While executives tend to attribute misreporting to poor ethical behavior on the employee’s part, individual traits, work climate, and cultural norms all play a role. For example, some workers may just be optimistic about a fledging project. Others may be risk takers. Still other employees may have cultural backgrounds that traditionally reward individualism above collectivism.
“Executives should spend more time considering the composition of their project teams, especially project manager positions,” said Charles Iacovou, vice dean and professor of management at Wake Forest University School of Business and one of the study’s investigators. Of particular note are personality traits, employees’ perceptions of their work climate, and employees’ cultural backgrounds. Be especially wary of optimists and risk takers.”
#3: Audit teams help to proliferate misreporting
In one study of state government managers who reported to an IT oversight board, the researchers discovered several cases in which the use of an audit team led to growing distrust and deception in the audited unit.
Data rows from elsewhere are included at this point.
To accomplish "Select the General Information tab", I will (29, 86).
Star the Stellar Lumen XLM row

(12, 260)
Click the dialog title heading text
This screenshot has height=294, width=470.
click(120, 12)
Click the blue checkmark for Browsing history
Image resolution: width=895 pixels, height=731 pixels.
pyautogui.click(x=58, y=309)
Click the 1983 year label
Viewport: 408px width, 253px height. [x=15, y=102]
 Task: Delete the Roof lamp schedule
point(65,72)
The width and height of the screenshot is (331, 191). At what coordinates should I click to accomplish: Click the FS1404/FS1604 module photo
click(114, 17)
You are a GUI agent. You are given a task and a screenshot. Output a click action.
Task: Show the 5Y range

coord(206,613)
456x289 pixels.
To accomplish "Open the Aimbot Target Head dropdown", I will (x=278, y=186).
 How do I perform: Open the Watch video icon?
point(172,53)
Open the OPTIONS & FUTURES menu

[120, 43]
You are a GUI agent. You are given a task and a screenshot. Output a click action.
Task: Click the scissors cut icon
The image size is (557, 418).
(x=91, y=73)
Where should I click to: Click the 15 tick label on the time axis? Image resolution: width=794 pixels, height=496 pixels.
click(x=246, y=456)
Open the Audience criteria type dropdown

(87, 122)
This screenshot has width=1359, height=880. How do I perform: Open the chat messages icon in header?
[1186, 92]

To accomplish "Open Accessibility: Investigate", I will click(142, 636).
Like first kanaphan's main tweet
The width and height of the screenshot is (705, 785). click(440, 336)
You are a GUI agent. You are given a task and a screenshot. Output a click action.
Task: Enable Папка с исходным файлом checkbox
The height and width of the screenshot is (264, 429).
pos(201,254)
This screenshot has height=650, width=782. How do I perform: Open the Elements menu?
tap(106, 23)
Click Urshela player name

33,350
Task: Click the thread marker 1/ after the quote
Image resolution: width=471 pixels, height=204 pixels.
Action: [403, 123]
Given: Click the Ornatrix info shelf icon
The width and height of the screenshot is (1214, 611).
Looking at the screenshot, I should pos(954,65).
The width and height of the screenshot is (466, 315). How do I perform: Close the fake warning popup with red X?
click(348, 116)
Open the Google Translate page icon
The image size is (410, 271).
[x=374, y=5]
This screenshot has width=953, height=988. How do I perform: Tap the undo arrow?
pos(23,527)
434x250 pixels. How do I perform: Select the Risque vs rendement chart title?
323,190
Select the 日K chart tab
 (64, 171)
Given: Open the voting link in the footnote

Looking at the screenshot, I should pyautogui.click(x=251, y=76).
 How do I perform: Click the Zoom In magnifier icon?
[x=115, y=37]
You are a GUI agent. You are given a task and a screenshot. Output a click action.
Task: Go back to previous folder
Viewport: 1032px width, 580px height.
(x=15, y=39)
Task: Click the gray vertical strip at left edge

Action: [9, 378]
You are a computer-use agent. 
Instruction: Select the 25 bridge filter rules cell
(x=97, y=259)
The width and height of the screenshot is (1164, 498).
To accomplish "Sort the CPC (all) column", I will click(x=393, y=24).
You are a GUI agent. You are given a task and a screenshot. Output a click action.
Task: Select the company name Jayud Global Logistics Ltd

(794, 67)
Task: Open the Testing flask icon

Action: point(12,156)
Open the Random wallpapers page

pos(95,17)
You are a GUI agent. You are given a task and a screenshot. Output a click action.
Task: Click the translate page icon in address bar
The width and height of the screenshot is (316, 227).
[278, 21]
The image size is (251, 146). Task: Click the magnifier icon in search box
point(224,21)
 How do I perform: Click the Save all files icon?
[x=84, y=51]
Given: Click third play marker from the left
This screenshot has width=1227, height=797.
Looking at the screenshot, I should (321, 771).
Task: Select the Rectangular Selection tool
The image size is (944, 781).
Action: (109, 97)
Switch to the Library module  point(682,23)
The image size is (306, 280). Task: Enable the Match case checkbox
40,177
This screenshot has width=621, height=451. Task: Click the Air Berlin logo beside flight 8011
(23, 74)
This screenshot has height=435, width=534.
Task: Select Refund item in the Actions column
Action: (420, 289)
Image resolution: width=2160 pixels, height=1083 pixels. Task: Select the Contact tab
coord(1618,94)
Individuals reporting project status information reacted to some auditors’ queries by trying to thwart the auditors. The auditors, in turn, concluded that the project participants were either incompetent or deceptive, and they increased their scrutiny, which led to more defensiveness and an even greater degree of misreporting.
#4: Putting a senior executive in charge of a project may increase misreporting.
Conventional wisdom tells project managers to appoint a senior executive to oversee all major projects, thus providing visibility and organizational support to marshal resources. But research suggests that the stronger the perceived power of the project leader, the less inclined subordinates are to report accurately. In short, the career aspirations of project managers and senior executives often skew results toward the positive.
“This is a situation where having a Project Management Office can help,” said Thompson. “The PMO can provide a trained leader that helps mentor other project mangers. It provides a resource for project managers to turn to if problems arise instead of running that information up to a supervisor.”
#5: Executives often ignore bad news.
A number of the authors’ studies found situations where employees went to share concerns about a project with powerful decision-makers, who had the ability to change the course of the project (or stop it), but such attempts were unsuccessful.
"Overconfidence is an occupational hazard in the executive suite,” said Iacovou. “Overconfidence and other reasons can lead to a situation where executives continue to escalate their commitment to a project, despite negative news. In many of the corporate disasters of the past 20 years, overconfidence or overcommitment almost always played a role. Executives should not only listen to a variety of stakeholders, but they should take the warnings they receive seriously, or they risk creating a climate of silence in which employees grow even more reluctant to report bad news.”
These findings were presented in the Spring 2014 edition of MIT’s Sloan Management Review. The paper was co-authored with Mark Keil at Georgia State University and Jeff Smith at Miami University in Oxford, OH.